We say that $X$ has a lognormal distribution if $Y$ has a normal distribution with - say - mean $\mu$ and standard deviation $\sigma$.

Density plots:

```{r echo=FALSE, fig.dim = c(8, 6)}
curve(dlnorm(x,0,1),0,5,ylab="density",lwd=2,col=2)
curve(dlnorm(x,1,1),0,5,ylab="density",lwd=2,col=2,add=T,lty=2)
legend(x = "topright",
  legend = c(expression(paste("(",
    paste(mu),",",paste(sigma),") = (0, 1)")),expression(paste("(",
    paste(mu),",",paste(sigma),") = (1, 1)"))),
  lty = c(1, 2),col = c(2, 2),lwd = 2)     
```

## Moments of lognormal

If $Y=ln(X)$ has a normal distribution with mean $\mu$ and standard deviation $\sigma$, then Theorem 6.7 of WMM states:

- $E(X)=\exp(\mu+\sigma^2/2)$
- $Var(X)=\exp(2\mu+\sigma^2)(\exp(\sigma^2)-1)$

If we are interested in relative variation, it is common to look at the coefficient of variation

- $CV(X)=\frac{\sigma}{\mu}$

if e.g. CV=0.05 then 95% of our measurements are within

- $\mu\pm 2\sigma=\mu\pm 2*0.05\mu=\mu(1\pm 0.1)$

i.e. most observations are within 10% of the mean.

## CV of Lognormal

If $Y=ln(X)$ has a normal distribution with mean $\mu$ and standard deviation $\sigma$, we calculate CV for $X$ as

- $CV(X)=\frac{E(X)}{\sqrt{Var(X)}}=\sqrt{\exp(\sigma^2)-1}$

In Peter's data we estimated the variance of the log error to $`r fmt_tex(sigma2a)`$, which means that the estimated CV of the capacity measurement is


- CV = $\sqrt{\exp\left (`r fmt_tex(sigma2a)` \right ) -1} = `r round(100*(sqrt(exp(sigma2a) - 1)), 2)`$%.
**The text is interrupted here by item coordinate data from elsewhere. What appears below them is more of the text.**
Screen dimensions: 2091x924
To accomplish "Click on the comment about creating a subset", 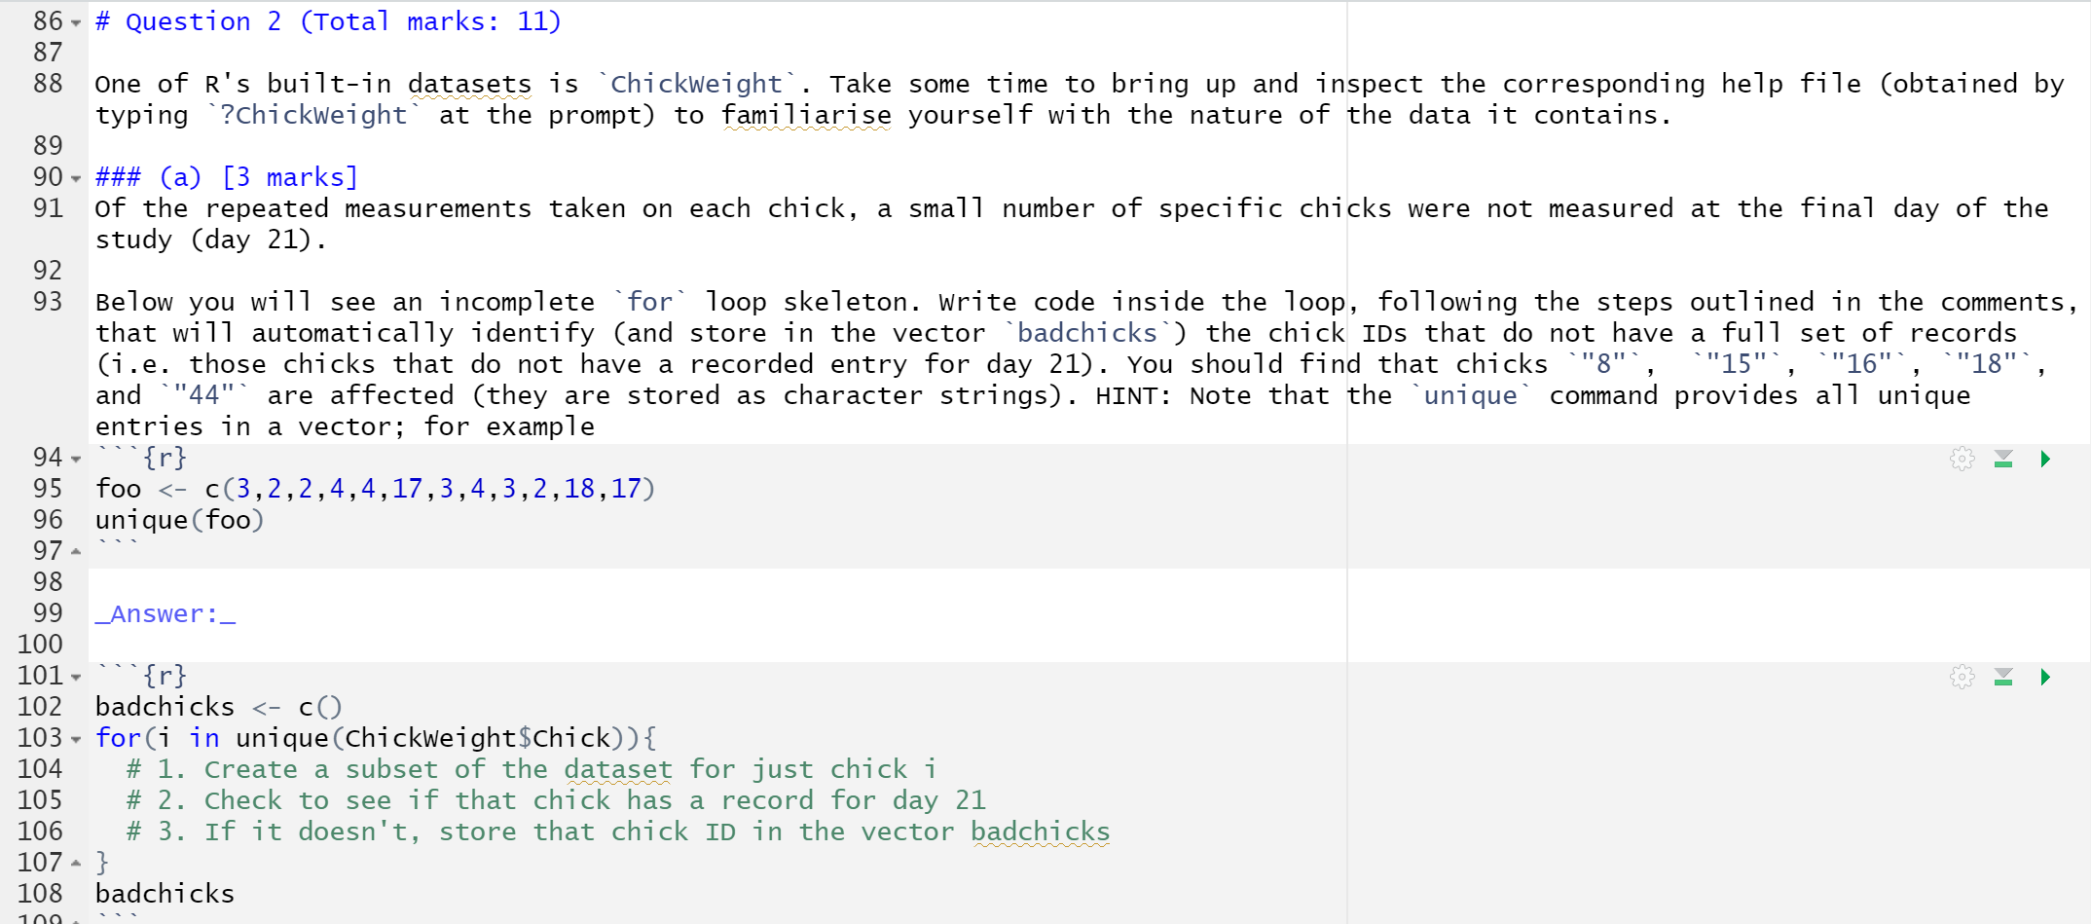I will coord(531,768).
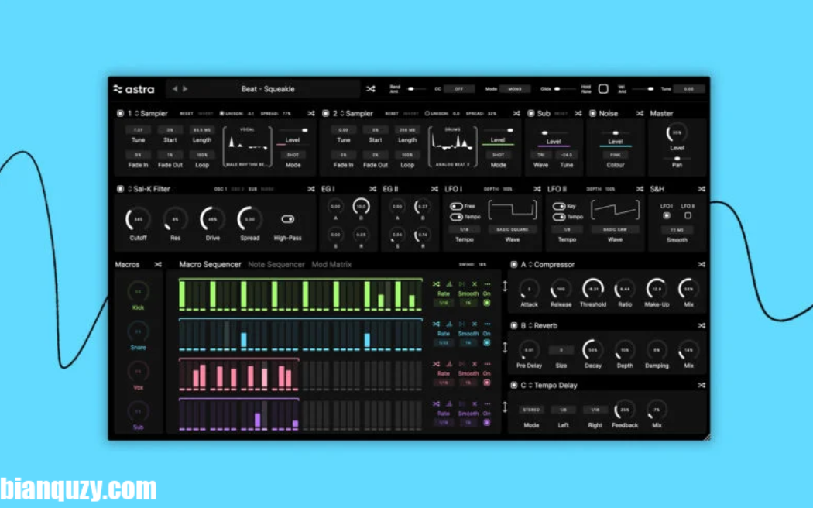Switch to the Note Sequencer tab
This screenshot has width=813, height=508.
coord(276,265)
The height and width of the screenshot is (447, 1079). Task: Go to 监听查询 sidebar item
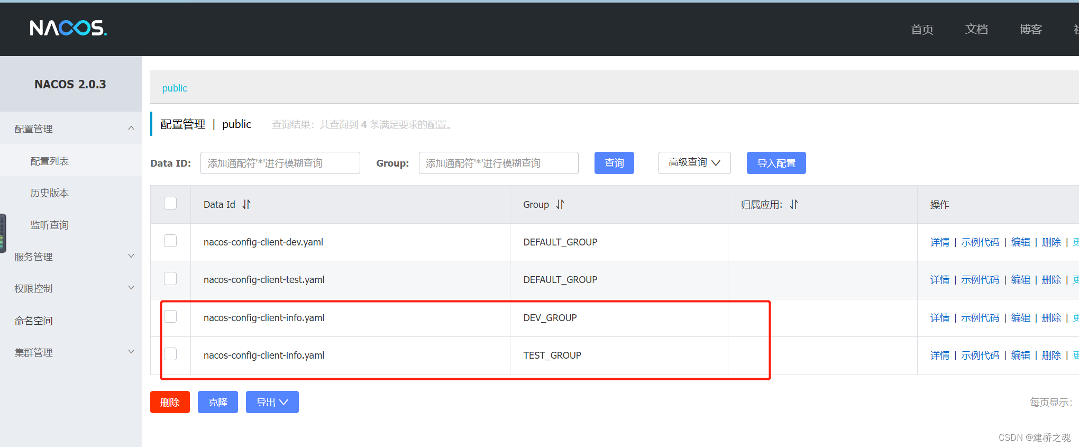pos(50,225)
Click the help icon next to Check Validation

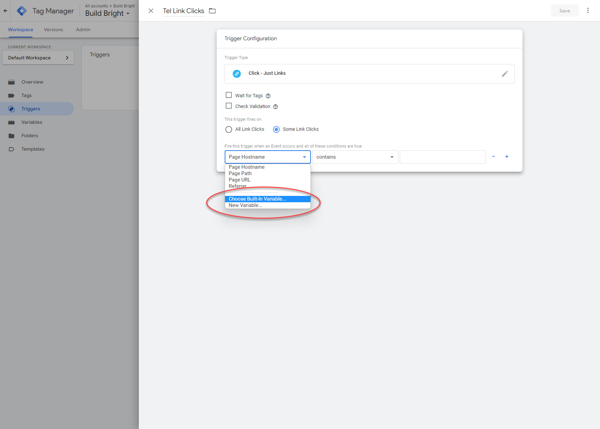[x=275, y=107]
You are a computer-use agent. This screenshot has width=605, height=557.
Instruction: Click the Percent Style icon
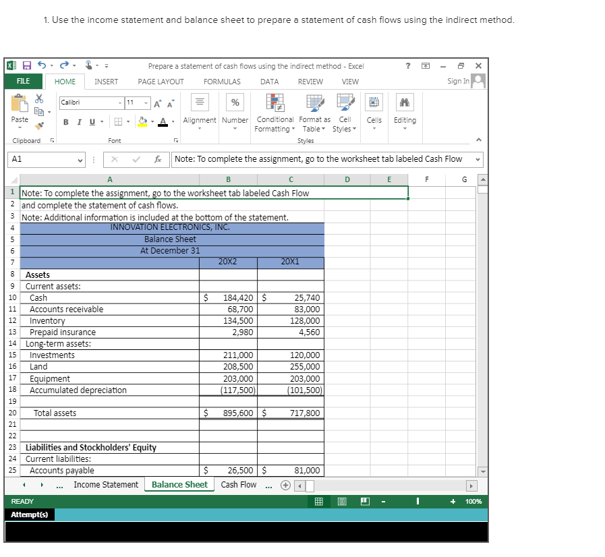[235, 101]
i.e., **if** we correct for the systematic error of the meter, then our measurements are extremely precise.

## Linear calibration

In our previous analysis, we assumed, that the systematic error on the meter did not depend on nominal value.

To check this assumption consider the model

- $Y=\mbox{ln(measuredValue)}$ is a linear model of $x= \mbox{ln(nominalValue)}$
- $Y=\alpha+\beta x+\varepsilon$

where we have previously assumed slope($\beta$) equal to 1.

## Linear calibration fit

```{r}
fit <- lm(log(capacity) ~ log(nomval), data = capDat)
summary(fit)
```
The slope is more than close to 1. But is actually extremely significantly different from 1 (tvalue=3776.74 >>>> 3). 

Clearly, it is a bit dubious to assume a linear relationship, as we only have 3 nominal values. 

## Calibrated values

If we stick to the linear calibration model, it is sensible to correct our measured errors according to the calibration of the meter:

- $$\mbox{measuredError}=\alpha+\beta *\mbox{correctError}$$
- $$\mbox{correctError}=(\mbox{measuredError}-\alpha)/\beta$$
  
```{r}
ab = coef(fit)
ab
capDat$lnError_c = (capDat$lnError - ab[1])/ab[2]
```
  
```{r echo=FALSE}
save(ab, file = "ab.RData")
```

## Calibrated data

```{r}
head(capDat)
```

The calibrated data now shows that the production error on component s_1_nF47 is in the vicinity of 0.2%. Well below the tolerance 1%.